Revascularization May Benefit Stable CAD Patients With Unclassifiable Appropriateness Scores
Older patients with stable CAD who are referred for catheterization but cannot be assigned an appropriateness score are at particularly high risk for cardiovascular events, according to a Canadian study published online October 2, 2015, ahead of print in the American Journal of Cardiology. Moreover, this population has improved outcomes when treated with revascularization—whether PCI or CABG—rather than medical therapy alone.
However, “the proper management for patients who cannot be assigned an appropriateness score is still unknown,” study author Dennis T. Ko, MD, MSc, of Sunnybrook Health Sciences Center (Toronto, Canada), told TCTMD in an email.
“We should not automatically equate patients who had a missing appropriateness score as having an inappropriate indication for coronary revascularization,” he stressed. “It is possible that the absence of noninvasive ischemic testing may mean that clinicians should use alternative ways such as FFR in order to confirm ischemia prior to revascularization.”

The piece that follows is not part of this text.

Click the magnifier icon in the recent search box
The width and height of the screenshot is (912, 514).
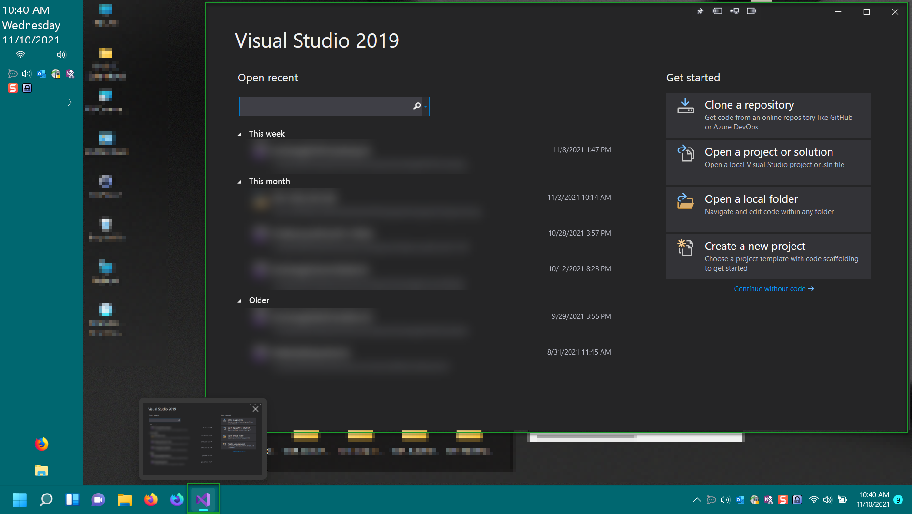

Dr. Ko and colleagues looked at data from the Cardiac Care Network registry on 19,227 patients aged 66 years or older who underwent cardiac catheterization in Ontario, Canada, between October 2008 and July 2011. About 1 in every 9 patients (11.2%) could not be assigned an appropriateness score for reasons including lack of an ischemic evaluation (73.9%) and uninterpretable results (24.8%).
Compared with patients with an appropriateness score, unclassified patients were slightly older and had higher rates of severe angina and various comorbidities. Despite their higher risk level, patients who lacked scores were less likely to undergo LVEF assessment before catheterization and to receive recommended therapies including ACE inhibitors or angiotensin receptor blockers, beta-blockers, and statins.

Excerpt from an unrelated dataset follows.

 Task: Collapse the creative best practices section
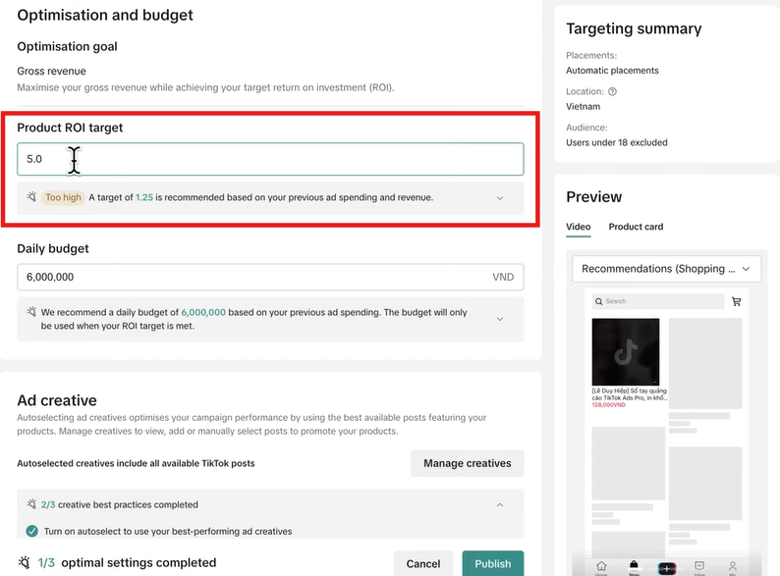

Revascularization Tied to Lower Mortality
Among unclassified patients, the 2-year rate of all-cause death or MI was lower for those who received PCI or CABG within 60 days after the index catheterization than those who were treated with medical therapy—a difference driven by a reduction in mortality. The findings remained after inverse probability weighted propensity adjustment (table 1).
In subgroup analyses, the lower risk of death or MI associated with revascularization was seen both in patients who underwent CABG (HR 0.64; 95% CI 0.55-0.75) and in those treated with PCI (HR 0.85; 95% CI 0.74-0.98).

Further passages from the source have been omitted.